Italian bonds are on an absolute tear.
Already enjoying a mammoth rally fueled in part by the ECB’s decisive dovish pivot and the renewed global hunt for yield, 10-year yields in Italy plunged another 16bps on Wednesday thanks to news that Rome will avoid the dreaded disciplinary procedure over the country’s notoriously troubled finances. This is quite something:
Since Brussels officially got the ball rolling on a process that, had it played out to the end, would have forced Rome to choose between paying a large fine or being in violation of EU law, Premier Conte and Finance Minister Tria have worked to allay fears, even as the country’s de facto leader, Matteo Salvini, largely stuck to his trademark belligerence.
Read more: EU Officially Comes For Italy
Efforts to placate European officials have picked up over the past week. On Tuesday, Conte and Tria sent the European Commission a letter pledging that ostensibly positive fiscal trends will continue into 2020, although they did not provide a deficit target for next year.
On Monday, news that Rome had lowered this year’s target to 2.04% was greeted with enthusiasm. 10-year yields fell below 2% for the first time since the May 2018 BTP meltdown.

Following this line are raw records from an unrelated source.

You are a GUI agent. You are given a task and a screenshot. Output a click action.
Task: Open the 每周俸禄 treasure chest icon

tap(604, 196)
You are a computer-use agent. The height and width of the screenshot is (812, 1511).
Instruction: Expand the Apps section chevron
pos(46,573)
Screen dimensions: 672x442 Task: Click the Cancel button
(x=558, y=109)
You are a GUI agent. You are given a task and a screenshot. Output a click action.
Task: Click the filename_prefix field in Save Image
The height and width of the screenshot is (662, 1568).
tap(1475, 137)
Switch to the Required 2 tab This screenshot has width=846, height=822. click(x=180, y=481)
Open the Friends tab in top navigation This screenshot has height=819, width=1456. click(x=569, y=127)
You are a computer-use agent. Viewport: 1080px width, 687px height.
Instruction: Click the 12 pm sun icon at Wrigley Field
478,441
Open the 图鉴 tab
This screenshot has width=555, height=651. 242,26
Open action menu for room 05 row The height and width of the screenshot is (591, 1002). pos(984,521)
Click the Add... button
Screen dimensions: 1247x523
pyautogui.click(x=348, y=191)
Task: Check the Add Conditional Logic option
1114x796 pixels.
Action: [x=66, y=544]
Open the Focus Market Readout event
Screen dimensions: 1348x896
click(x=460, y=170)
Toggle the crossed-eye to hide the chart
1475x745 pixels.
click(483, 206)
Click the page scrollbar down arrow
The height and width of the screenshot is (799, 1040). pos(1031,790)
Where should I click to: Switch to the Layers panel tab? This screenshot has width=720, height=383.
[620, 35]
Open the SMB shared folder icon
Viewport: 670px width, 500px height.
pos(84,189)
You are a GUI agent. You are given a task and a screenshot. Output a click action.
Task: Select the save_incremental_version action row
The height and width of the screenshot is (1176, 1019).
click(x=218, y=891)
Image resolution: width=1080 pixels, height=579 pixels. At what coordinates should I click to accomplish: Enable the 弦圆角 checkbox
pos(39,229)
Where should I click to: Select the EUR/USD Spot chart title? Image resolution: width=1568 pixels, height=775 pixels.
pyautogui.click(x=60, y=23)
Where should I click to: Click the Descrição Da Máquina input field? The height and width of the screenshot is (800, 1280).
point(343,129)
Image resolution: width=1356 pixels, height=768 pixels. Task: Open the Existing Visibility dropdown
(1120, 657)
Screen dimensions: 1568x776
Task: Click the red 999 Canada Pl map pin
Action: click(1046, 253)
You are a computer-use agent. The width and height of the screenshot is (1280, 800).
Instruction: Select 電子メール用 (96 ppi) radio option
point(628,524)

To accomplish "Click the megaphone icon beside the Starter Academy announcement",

On Wednesday, Moscovici said the EC “has concluded that a debt-based excessive deficit procedure for Italy is no longer warranted at this stage”. The good news came with the usual caveats:
We will need to continue to monitor Italy’s budgetary execution very closely in the second half of this year. We will also need to assess very carefully Italy’s draft budgetary plan for 2020, which must reach us by 15 October. I welcome Prime Minister Conte’s willingness to pursue a constructive dialogue with us with a view to ensuring that the draft budgetary plan will be compliant with the preventive arm of the Pact. This is good news for Italy, for the euro area and for the credibility of the common rules that underpin it.
On Tuesday, Italian 2-year yields fell back below zero – now they’re at -0.02%. Meanwhile, the BTP-bund spread has tightened to 208bps which, on a simplistic read anyway, suggests Italian equities could outperform the broader European market barring some kind of political blow up.